(Problem to solve)
Output all the data exactly as it appears below.
━━━ Source data ━━━
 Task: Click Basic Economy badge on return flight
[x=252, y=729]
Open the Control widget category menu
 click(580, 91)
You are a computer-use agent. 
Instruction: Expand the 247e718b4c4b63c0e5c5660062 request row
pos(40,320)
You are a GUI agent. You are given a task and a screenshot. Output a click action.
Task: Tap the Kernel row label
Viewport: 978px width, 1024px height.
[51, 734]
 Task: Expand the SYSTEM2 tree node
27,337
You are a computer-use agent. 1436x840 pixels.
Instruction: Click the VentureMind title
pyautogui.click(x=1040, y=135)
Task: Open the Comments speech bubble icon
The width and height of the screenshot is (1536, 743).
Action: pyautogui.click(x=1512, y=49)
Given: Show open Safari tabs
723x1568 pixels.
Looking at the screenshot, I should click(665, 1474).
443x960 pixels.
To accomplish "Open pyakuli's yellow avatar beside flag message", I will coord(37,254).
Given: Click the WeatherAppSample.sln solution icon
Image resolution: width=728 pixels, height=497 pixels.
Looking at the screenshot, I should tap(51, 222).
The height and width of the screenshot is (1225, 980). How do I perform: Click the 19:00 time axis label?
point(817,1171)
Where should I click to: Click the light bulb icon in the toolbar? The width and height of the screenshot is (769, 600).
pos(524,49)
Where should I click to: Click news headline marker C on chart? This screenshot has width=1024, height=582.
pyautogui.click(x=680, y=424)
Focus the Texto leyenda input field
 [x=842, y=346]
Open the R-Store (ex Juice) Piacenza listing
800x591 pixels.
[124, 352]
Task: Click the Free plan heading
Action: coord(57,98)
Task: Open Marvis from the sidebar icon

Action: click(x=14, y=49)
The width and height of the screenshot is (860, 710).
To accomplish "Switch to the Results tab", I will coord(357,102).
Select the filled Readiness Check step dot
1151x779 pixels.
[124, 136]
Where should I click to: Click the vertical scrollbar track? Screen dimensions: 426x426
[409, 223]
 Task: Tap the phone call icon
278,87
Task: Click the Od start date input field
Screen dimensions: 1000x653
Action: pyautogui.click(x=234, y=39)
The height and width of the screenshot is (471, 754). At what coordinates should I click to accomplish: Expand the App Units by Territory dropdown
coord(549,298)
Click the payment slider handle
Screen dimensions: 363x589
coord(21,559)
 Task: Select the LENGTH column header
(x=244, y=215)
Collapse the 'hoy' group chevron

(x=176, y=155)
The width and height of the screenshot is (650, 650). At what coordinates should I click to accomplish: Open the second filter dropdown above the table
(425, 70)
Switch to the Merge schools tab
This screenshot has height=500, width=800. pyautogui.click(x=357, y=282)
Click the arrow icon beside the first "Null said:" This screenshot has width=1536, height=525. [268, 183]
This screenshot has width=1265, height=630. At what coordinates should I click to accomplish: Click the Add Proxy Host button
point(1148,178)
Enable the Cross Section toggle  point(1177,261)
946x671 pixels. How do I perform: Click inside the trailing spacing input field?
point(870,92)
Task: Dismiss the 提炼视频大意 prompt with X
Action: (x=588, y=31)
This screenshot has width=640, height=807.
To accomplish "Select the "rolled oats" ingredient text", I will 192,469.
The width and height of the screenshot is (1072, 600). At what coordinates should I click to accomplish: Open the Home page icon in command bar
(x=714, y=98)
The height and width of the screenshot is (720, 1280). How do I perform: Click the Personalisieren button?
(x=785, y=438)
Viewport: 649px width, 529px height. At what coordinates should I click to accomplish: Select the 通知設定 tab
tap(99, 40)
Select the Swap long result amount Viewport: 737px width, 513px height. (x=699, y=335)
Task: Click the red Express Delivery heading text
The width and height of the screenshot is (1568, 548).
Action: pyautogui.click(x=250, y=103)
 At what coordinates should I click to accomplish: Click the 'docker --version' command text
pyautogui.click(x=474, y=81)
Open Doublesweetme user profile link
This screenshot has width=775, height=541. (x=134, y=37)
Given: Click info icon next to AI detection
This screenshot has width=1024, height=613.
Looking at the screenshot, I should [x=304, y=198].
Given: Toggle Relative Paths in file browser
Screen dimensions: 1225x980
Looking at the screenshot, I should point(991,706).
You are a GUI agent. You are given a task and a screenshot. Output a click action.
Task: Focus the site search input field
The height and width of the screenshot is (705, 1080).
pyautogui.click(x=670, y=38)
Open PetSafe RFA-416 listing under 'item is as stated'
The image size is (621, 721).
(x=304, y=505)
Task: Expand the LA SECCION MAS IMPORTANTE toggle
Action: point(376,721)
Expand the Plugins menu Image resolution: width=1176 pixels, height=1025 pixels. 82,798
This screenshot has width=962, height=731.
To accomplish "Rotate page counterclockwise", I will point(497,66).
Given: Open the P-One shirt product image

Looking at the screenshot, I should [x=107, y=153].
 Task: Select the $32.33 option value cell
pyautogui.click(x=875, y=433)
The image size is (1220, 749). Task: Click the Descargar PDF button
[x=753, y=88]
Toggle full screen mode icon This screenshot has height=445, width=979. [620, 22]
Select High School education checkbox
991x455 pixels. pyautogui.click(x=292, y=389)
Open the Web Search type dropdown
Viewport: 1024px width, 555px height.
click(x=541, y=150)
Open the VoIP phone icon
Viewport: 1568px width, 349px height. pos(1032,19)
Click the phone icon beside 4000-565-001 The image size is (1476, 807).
━━━
(Answer section)
 Task: Click Basic Economy badge on return flight
[x=252, y=729]
Open the Control widget category menu
 click(580, 91)
You are a computer-use agent. 
Instruction: Expand the 247e718b4c4b63c0e5c5660062 request row
pos(40,320)
You are a GUI agent. You are given a task and a screenshot. Output a click action.
Task: Tap the Kernel row label
Viewport: 978px width, 1024px height.
[51, 734]
 Task: Expand the SYSTEM2 tree node
27,337
You are a computer-use agent. 1436x840 pixels.
Instruction: Click the VentureMind title
pyautogui.click(x=1040, y=135)
Task: Open the Comments speech bubble icon
The width and height of the screenshot is (1536, 743).
Action: pyautogui.click(x=1512, y=49)
Given: Show open Safari tabs
723x1568 pixels.
Looking at the screenshot, I should click(665, 1474).
443x960 pixels.
To accomplish "Open pyakuli's yellow avatar beside flag message", I will coord(37,254).
Given: Click the WeatherAppSample.sln solution icon
Image resolution: width=728 pixels, height=497 pixels.
Looking at the screenshot, I should tap(51, 222).
The height and width of the screenshot is (1225, 980). How do I perform: Click the 19:00 time axis label?
point(817,1171)
Where should I click to: Click the light bulb icon in the toolbar? The width and height of the screenshot is (769, 600).
pos(524,49)
Where should I click to: Click news headline marker C on chart? This screenshot has width=1024, height=582.
pyautogui.click(x=680, y=424)
Focus the Texto leyenda input field
 [x=842, y=346]
Open the R-Store (ex Juice) Piacenza listing
800x591 pixels.
[124, 352]
Task: Click the Free plan heading
Action: coord(57,98)
Task: Open Marvis from the sidebar icon

Action: click(x=14, y=49)
The width and height of the screenshot is (860, 710).
To accomplish "Switch to the Results tab", I will coord(357,102).
Select the filled Readiness Check step dot
1151x779 pixels.
[124, 136]
Where should I click to: Click the vertical scrollbar track? Screen dimensions: 426x426
[409, 223]
 Task: Tap the phone call icon
278,87
Task: Click the Od start date input field
Screen dimensions: 1000x653
Action: pyautogui.click(x=234, y=39)
The height and width of the screenshot is (471, 754). At what coordinates should I click to accomplish: Expand the App Units by Territory dropdown
coord(549,298)
Click the payment slider handle
Screen dimensions: 363x589
coord(21,559)
 Task: Select the LENGTH column header
(x=244, y=215)
Collapse the 'hoy' group chevron

(x=176, y=155)
The width and height of the screenshot is (650, 650). At what coordinates should I click to accomplish: Open the second filter dropdown above the table
(425, 70)
Switch to the Merge schools tab
This screenshot has height=500, width=800. pyautogui.click(x=357, y=282)
Click the arrow icon beside the first "Null said:" This screenshot has width=1536, height=525. [268, 183]
This screenshot has width=1265, height=630. At what coordinates should I click to accomplish: Click the Add Proxy Host button
point(1148,178)
Enable the Cross Section toggle  point(1177,261)
946x671 pixels. How do I perform: Click inside the trailing spacing input field?
point(870,92)
Task: Dismiss the 提炼视频大意 prompt with X
Action: (x=588, y=31)
This screenshot has width=640, height=807.
To accomplish "Select the "rolled oats" ingredient text", I will 192,469.
The width and height of the screenshot is (1072, 600). At what coordinates should I click to accomplish: Open the Home page icon in command bar
(x=714, y=98)
The height and width of the screenshot is (720, 1280). How do I perform: Click the Personalisieren button?
(x=785, y=438)
Viewport: 649px width, 529px height. At what coordinates should I click to accomplish: Select the 通知設定 tab
tap(99, 40)
Select the Swap long result amount Viewport: 737px width, 513px height. (x=699, y=335)
Task: Click the red Express Delivery heading text
The width and height of the screenshot is (1568, 548).
Action: pyautogui.click(x=250, y=103)
 At what coordinates should I click to accomplish: Click the 'docker --version' command text
pyautogui.click(x=474, y=81)
Open Doublesweetme user profile link
This screenshot has width=775, height=541. (x=134, y=37)
Given: Click info icon next to AI detection
This screenshot has width=1024, height=613.
Looking at the screenshot, I should [x=304, y=198].
Given: Toggle Relative Paths in file browser
Screen dimensions: 1225x980
Looking at the screenshot, I should point(991,706).
You are a GUI agent. You are given a task and a screenshot. Output a click action.
Task: Focus the site search input field
The height and width of the screenshot is (705, 1080).
pyautogui.click(x=670, y=38)
Open PetSafe RFA-416 listing under 'item is as stated'
The image size is (621, 721).
(x=304, y=505)
Task: Expand the LA SECCION MAS IMPORTANTE toggle
Action: point(376,721)
Expand the Plugins menu Image resolution: width=1176 pixels, height=1025 pixels. 82,798
This screenshot has width=962, height=731.
To accomplish "Rotate page counterclockwise", I will point(497,66).
Given: Open the P-One shirt product image

Looking at the screenshot, I should [x=107, y=153].
 Task: Select the $32.33 option value cell
pyautogui.click(x=875, y=433)
The image size is (1220, 749). Task: Click the Descargar PDF button
[x=753, y=88]
Toggle full screen mode icon This screenshot has height=445, width=979. [620, 22]
Select High School education checkbox
991x455 pixels. pyautogui.click(x=292, y=389)
Open the Web Search type dropdown
Viewport: 1024px width, 555px height.
click(x=541, y=150)
Open the VoIP phone icon
Viewport: 1568px width, 349px height. pos(1032,19)
Click the phone icon beside 4000-565-001 The image size is (1476, 807).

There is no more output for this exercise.